#### What is needed:
Tally up every line in the records beneath that has "screenshot", and write down only the total.

Segment Start: Data extracts

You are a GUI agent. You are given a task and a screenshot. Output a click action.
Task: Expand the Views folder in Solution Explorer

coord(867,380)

Segment End: Data extracts
Segment Start: Data extracts

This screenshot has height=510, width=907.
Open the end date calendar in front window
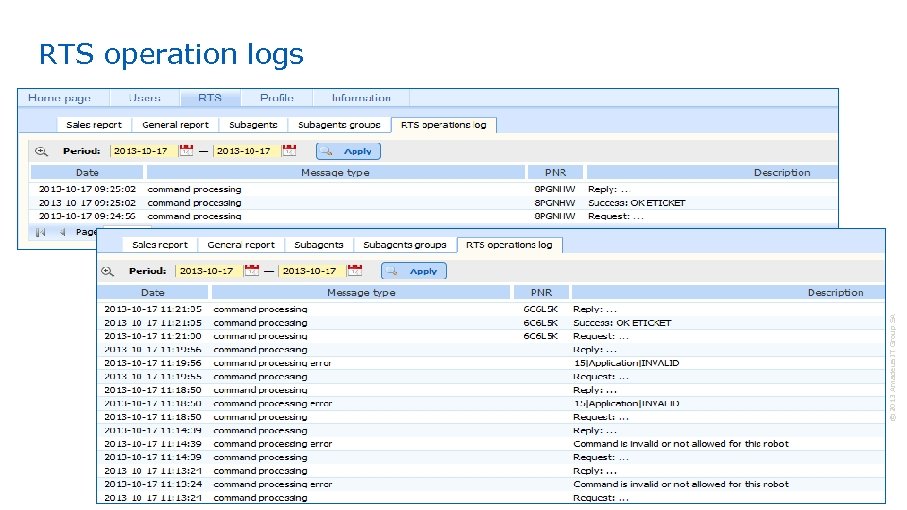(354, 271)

Segment End: Data extracts
Segment Start: Data extracts

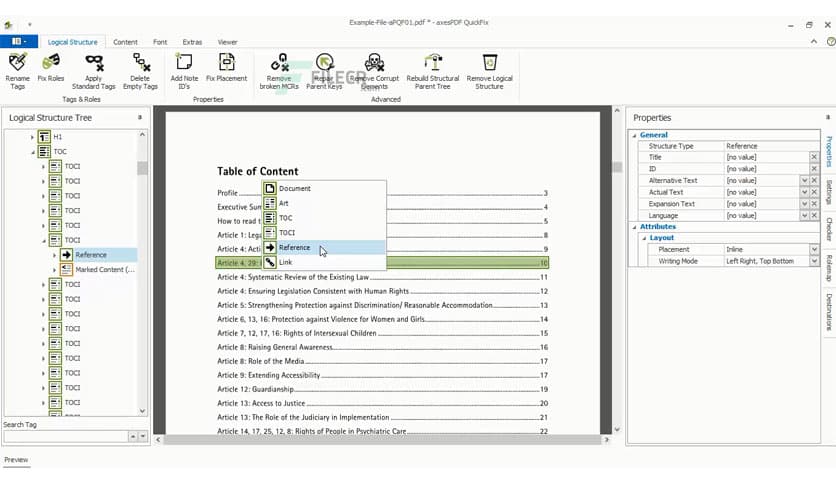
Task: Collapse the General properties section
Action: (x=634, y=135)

Segment End: Data extracts

#### Response below:
2